The criticism centers on measures that they believe will significantly impact their businesses, including increased employer National Insurance contributions, changes to inheritance tax on family-owned assets, and reduced capital gains tax reliefs.

Craig Bunting, co-founder of Bear Coffee, which employs 130 people across eight cafés in the Midlands, stated that the Budget measures would have a “massive impact” on his £5.5 million turnover business. He estimates an additional £200,000 per year in costs due to the rise in employer National Insurance contributions from 13.8% to 15% starting next April. The threshold at which employers begin paying this tax will also be lowered from £9,100 to £5,000, affecting more part-time workers.

Bunting expressed frustration, saying, “I don’t want to be taken advantage of just because I am passionate enough to want to create something that has purpose, employing people and creating good jobs.” He emphasized that the unexpected changes, particularly the inclusion of lower-paid and part-time employees in National Insurance contributions, were a “sly change” that could impact customer prices and deter new business ventures.

Farmers have also protested in Westminster against making family farms liable for inheritance tax from April 2026. For decades, agricultural and business property have been exempt to facilitate long-term ownership. Family business owners like Stuart Paver, chairman of York-based shoe retailer Pavers, echoed these concerns. He argued that the imposition of inheritance tax on family firms contradicts the government’s policy of encouraging long-term investment and economic growth.

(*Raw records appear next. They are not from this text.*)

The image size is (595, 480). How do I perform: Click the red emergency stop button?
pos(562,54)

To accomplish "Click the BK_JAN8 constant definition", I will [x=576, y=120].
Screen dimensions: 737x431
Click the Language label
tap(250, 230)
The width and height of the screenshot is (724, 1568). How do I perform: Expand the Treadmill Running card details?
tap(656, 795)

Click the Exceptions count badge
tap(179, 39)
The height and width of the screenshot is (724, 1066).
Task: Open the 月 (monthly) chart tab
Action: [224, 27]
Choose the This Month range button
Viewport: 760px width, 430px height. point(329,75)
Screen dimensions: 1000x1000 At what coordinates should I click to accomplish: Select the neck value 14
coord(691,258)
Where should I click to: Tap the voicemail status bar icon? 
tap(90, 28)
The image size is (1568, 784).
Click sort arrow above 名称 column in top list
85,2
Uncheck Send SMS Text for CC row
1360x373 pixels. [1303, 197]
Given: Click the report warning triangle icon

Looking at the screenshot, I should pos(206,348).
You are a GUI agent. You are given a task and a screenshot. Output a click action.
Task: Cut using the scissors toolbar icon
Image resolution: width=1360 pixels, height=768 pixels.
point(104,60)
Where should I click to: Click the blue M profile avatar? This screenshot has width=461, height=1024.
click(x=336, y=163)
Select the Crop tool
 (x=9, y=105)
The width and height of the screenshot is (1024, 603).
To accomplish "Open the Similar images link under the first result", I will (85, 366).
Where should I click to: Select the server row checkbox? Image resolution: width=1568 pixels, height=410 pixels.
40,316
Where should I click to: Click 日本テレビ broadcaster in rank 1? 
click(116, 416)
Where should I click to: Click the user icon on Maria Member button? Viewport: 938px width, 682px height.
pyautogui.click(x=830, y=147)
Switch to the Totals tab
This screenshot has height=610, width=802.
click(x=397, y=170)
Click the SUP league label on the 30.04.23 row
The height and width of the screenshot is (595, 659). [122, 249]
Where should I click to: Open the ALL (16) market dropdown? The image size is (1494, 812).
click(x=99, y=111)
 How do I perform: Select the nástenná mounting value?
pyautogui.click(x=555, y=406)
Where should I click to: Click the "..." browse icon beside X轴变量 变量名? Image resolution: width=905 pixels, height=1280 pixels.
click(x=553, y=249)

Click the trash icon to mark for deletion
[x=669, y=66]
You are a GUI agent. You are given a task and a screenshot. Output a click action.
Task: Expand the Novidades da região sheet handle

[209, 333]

Paver illustrated the potential financial strain on a family business making £1 million in profit, highlighting how inheritance tax obligations could consume dividends meant for reinvestment and shareholder returns over many years. “It makes it not sensible to hold the shares and pass them on,” he said, suggesting that this could lead to more sales to private equity firms with shorter-term objectives.

Nicky Walker, managing director of Walker’s Shortbread, took a more measured view but acknowledged that the Budget has led to reassessing their three-year investment plan. “While there was noise when the government got in that they wouldn’t increase taxes, you always think it is going to happen. How else does a government raise money?” he remarked.

Walker noted that although the tax rises come after challenging years for businesses, the certainty allows for better planning. However, he admitted that the measures could affect future investments and shareholder dividends, potentially leading to difficult conversations within family-run companies.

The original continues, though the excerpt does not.